Joseph Edwin Lockridge (July 15, 1932 – May 3, 1968) was one of the first African Americans to serve in the Texas House of Representatives since Reconstruction, representing the 33rd District in Dallas County. He was elected alongside State Senator Barbara Jordan and state representative Curtis Graves.

== Early life ==
Lockridge was born to Reverend Leroy R. Lockridge and Demover (Gregory) Lockridge on July 15, 1932, in Waco, Texas. He received a bachelor's degree from Southern University, in Baton Rouge, and a Juris Doctor from Howard University in Washington, D.C. He was in the United States Army during the Korean War. In 1960, he was admitted to the Texas State Bar. He worked in private legal practice until 1966, when he was elected to the Texas State House.

== Legislative career ==
Lockridge was a member of the 60th Texan legislature. He received committee assignments to the Education, House State Affairs, Federal Relations, Mental Retardation and Penitentiary committees. His legislative focus was on mental health. His primary legislative accomplishment was a law that created halfway houses to aid recovering mental health patients in re-integrating into communities. By resolution, his colleague's in the legislature named him "Rookie [Freshman] of the Year". His service in the legislature was abruptly cut short when he died in the crash of Braniff Flight 352.

== Death and legacy ==
Lockridge died on May 3, 1968, when Braniff International Airways Flight 352 broke up in the air. He was returning to Dallas from an event at Prairie View A&M College (now Prairie View A&M University). There were calls for his wife, Eva Lockridge, to replace him, but she declined. A special election was held June 18, 1968. Lockridge was succeeded by Zan Wesley Holmes Jr.

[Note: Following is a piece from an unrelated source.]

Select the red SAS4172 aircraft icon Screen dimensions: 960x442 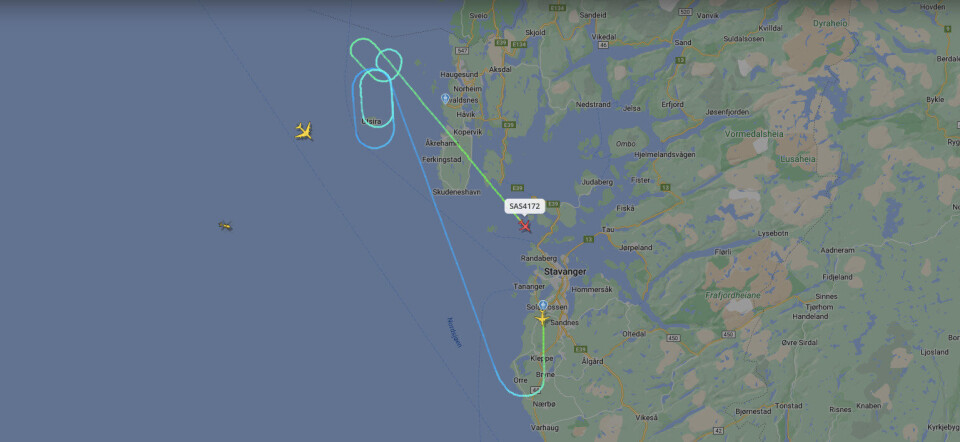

After his death, he was honored by members of the Golden Gate Missionary Baptist Church through the creation of the Golden Gate Joseph E. Lockridge Scholarship Foundation. The first scholarships were given in 1970. As of 2012, there have been 190 Lockridge Scholars. Recipients are selected from high school graduating classes in or near Dallas County. The foundation restricts its scholarships to Christian applicants who are US citizens, and selects based on academic performance.